DATA PROVIDED Start Marker

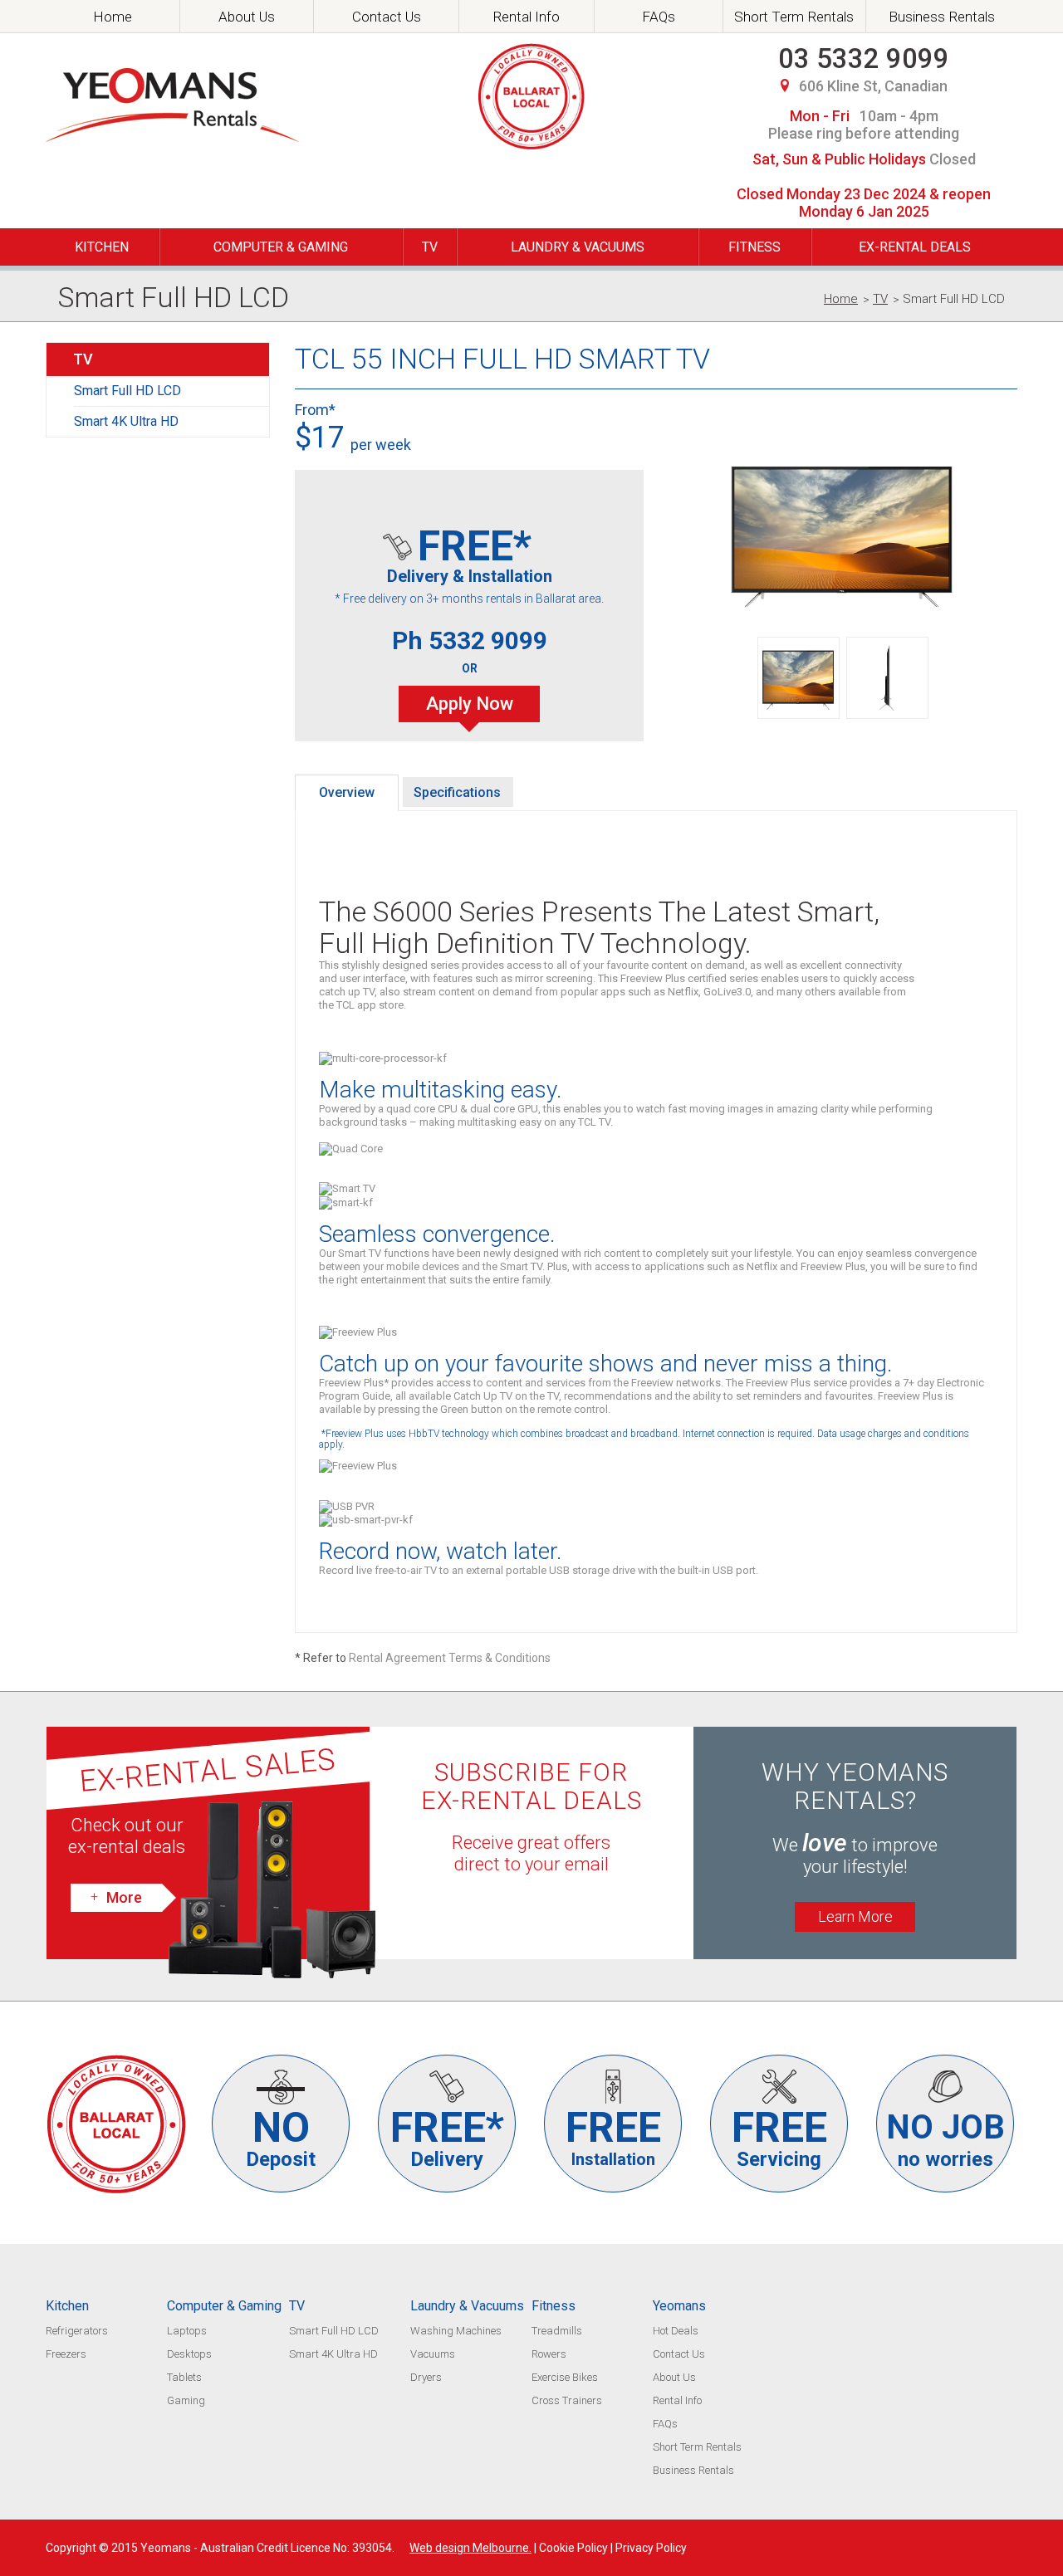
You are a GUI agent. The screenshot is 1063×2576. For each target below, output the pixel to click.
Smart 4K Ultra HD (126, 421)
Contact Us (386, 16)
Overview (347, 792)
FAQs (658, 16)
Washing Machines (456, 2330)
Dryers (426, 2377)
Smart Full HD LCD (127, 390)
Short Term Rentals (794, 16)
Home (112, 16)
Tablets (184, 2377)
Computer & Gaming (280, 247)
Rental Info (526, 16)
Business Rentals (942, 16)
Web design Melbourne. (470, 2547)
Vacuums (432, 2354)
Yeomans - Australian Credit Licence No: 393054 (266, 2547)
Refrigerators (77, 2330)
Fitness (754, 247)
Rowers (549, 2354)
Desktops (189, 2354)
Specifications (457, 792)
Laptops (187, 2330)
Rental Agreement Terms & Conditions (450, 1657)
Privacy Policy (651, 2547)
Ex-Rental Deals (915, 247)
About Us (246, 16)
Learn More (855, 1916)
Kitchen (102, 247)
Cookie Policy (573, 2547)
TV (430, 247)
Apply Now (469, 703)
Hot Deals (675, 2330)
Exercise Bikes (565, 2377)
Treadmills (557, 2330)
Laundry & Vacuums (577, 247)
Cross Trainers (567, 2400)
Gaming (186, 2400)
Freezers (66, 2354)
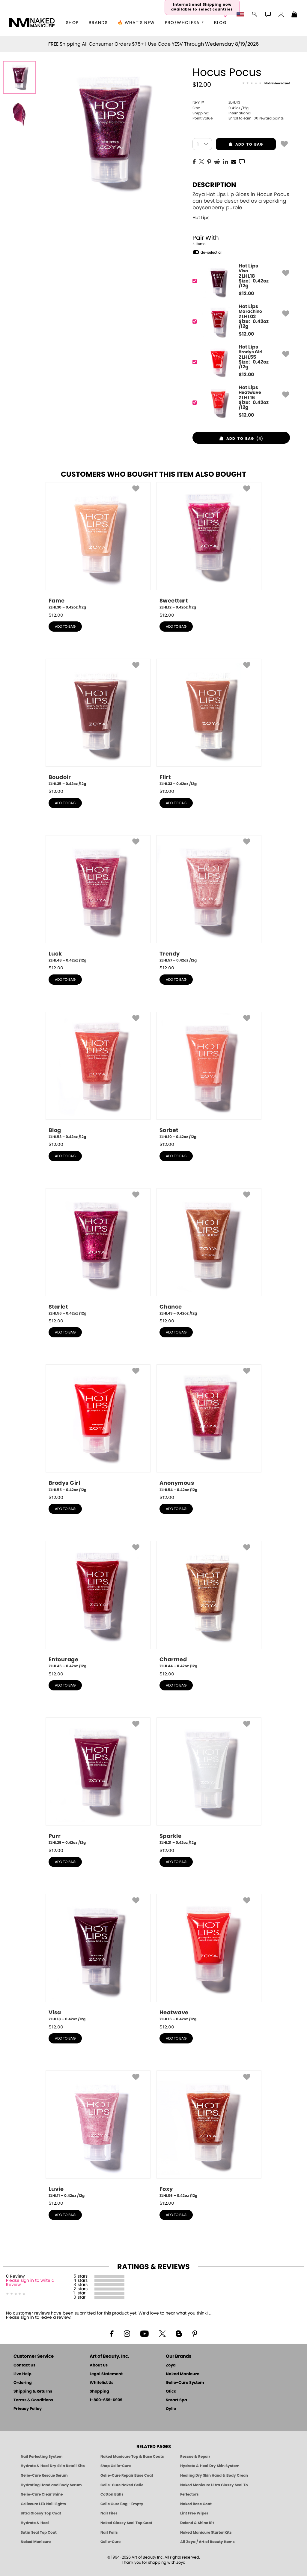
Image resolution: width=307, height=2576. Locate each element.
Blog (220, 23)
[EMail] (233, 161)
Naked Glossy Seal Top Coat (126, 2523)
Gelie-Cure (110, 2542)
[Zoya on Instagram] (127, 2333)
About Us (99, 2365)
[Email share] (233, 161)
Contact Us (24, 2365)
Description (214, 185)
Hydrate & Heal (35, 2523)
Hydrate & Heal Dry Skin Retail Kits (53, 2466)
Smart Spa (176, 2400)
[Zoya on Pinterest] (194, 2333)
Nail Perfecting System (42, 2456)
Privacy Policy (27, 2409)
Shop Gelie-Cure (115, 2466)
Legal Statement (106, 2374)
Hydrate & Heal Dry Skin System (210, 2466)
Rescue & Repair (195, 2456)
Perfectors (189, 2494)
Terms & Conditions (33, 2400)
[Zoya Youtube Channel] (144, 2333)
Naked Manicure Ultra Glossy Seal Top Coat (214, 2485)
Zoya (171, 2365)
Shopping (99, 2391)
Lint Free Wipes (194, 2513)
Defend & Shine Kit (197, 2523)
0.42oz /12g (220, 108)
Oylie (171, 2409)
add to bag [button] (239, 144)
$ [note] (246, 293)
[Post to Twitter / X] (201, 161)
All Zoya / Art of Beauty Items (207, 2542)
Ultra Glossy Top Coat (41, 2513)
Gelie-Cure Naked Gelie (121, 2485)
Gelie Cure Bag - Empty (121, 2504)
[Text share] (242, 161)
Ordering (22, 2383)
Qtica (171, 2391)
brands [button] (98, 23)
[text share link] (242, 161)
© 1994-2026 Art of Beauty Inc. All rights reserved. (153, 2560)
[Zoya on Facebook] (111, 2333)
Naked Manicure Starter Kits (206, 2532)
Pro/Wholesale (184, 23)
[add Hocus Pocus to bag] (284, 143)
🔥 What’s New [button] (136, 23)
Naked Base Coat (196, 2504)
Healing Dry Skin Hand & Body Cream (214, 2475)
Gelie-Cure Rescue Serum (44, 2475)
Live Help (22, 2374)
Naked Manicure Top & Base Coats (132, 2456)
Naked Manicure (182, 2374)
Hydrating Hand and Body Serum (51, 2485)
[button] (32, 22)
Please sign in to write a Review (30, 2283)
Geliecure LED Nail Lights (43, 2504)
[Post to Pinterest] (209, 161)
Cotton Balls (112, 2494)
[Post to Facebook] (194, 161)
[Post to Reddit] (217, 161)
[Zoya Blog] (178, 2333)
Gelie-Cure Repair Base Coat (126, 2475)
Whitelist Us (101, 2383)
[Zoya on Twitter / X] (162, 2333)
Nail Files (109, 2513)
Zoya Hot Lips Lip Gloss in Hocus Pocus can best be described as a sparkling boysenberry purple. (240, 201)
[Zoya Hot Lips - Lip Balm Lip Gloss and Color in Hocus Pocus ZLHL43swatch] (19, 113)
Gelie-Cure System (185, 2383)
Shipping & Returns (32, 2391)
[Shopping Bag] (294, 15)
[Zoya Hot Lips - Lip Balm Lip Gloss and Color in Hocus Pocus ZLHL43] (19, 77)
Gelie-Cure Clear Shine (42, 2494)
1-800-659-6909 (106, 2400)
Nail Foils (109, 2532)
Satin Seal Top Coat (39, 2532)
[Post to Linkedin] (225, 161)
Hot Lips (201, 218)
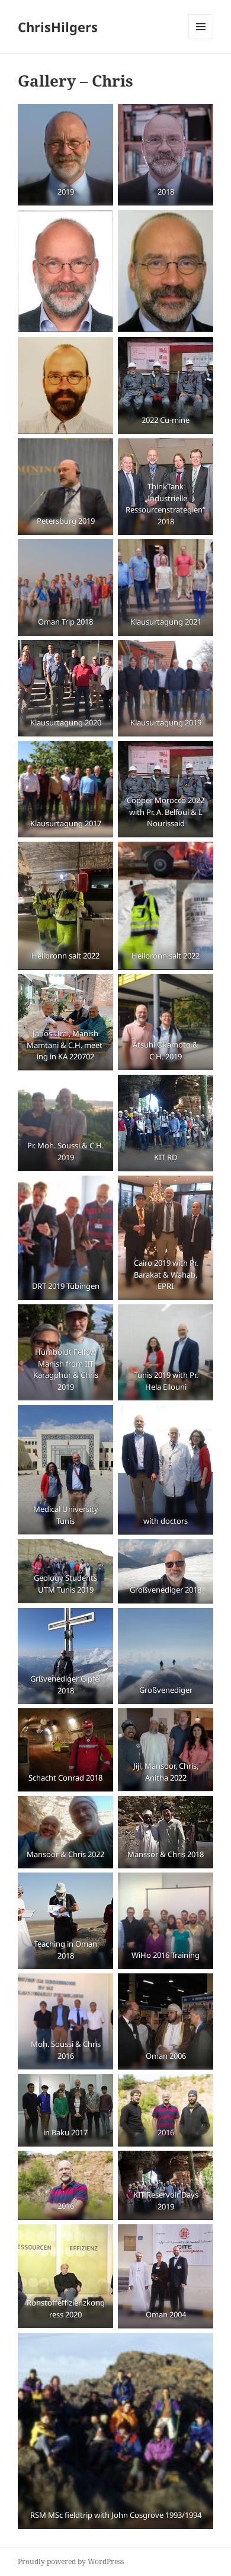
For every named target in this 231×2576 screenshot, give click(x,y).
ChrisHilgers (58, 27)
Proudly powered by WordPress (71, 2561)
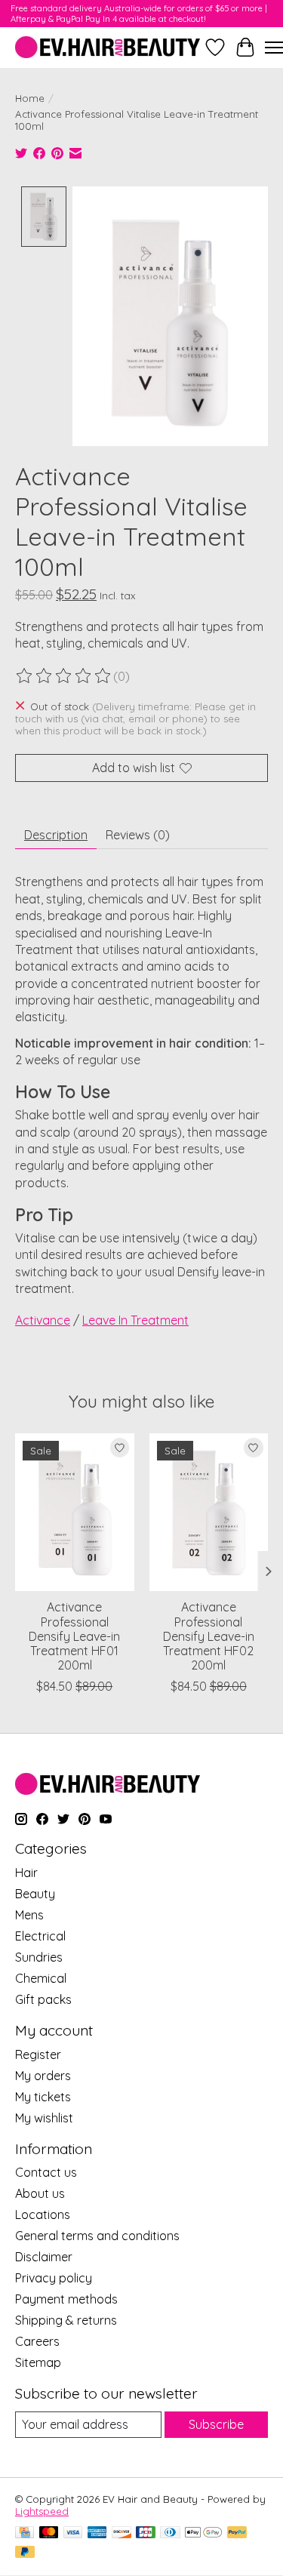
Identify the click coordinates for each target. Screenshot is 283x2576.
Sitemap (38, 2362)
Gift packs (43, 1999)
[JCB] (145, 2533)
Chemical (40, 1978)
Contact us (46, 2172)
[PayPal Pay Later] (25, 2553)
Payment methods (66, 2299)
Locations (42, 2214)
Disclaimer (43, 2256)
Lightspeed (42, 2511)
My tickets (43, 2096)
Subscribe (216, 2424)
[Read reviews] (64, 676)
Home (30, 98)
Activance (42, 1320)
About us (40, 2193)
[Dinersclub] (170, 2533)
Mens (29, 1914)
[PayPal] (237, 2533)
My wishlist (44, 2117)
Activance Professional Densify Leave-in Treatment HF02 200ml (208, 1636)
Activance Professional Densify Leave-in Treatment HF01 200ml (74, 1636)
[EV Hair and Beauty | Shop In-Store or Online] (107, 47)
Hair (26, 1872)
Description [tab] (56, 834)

DATA PROVIDED End Marker

EXERCISE DESCRIPTION
From the records above, copy out the line with "add to bag [button] (239, 144)", the line with "reserved. (153, 2560)", and every line between them, word for word.

ANSWER SECTION
add to bag [button] (239, 144)
$ [note] (246, 293)
[Post to Twitter / X] (201, 161)
All Zoya / Art of Beauty Items (207, 2542)
Ultra Glossy Top Coat (41, 2513)
Gelie-Cure Naked Gelie (121, 2485)
Gelie Cure Bag - Empty (121, 2504)
[Text share] (242, 161)
Ordering (22, 2383)
Qtica (171, 2391)
brands [button] (98, 23)
[text share link] (242, 161)
© 1994-2026 Art of Beauty Inc. All rights reserved. (153, 2560)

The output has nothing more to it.